━━ EXCERPTED DATA

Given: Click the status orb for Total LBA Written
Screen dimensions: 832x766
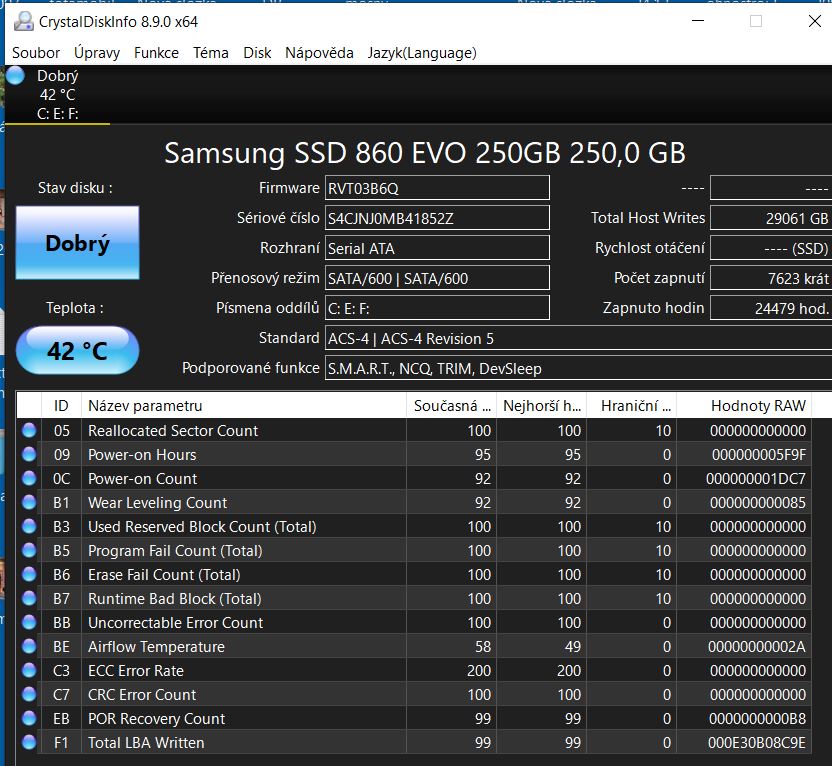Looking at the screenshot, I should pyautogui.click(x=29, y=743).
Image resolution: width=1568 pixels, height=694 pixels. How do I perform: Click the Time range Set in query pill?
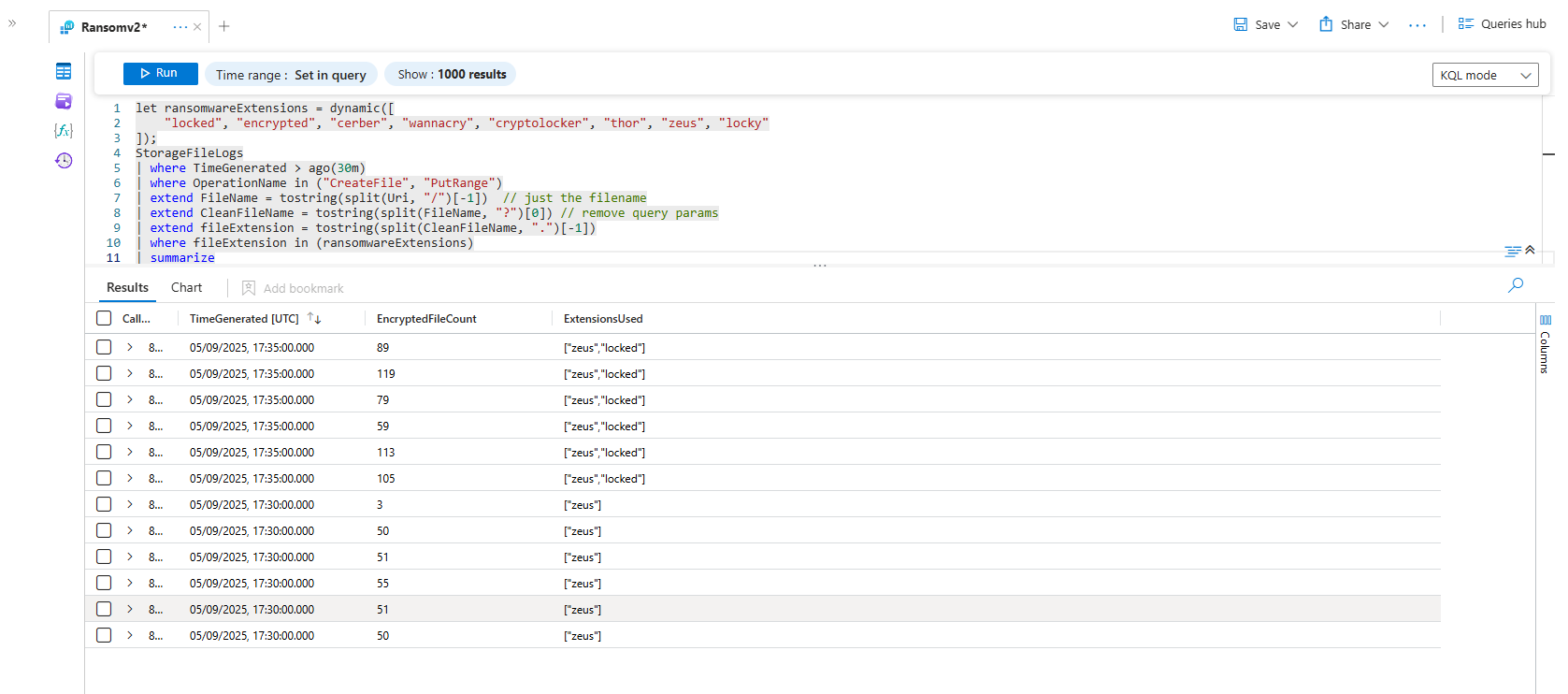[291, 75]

━━━━

### TO DO:
Retype the lines above exactly, no pictures.

### RESULT FOR THIS EXERCISE:
Given: Click the status orb for Total LBA Written
Screen dimensions: 832x766
Looking at the screenshot, I should pyautogui.click(x=29, y=743).
Image resolution: width=1568 pixels, height=694 pixels. How do I perform: Click the Time range Set in query pill?
[291, 75]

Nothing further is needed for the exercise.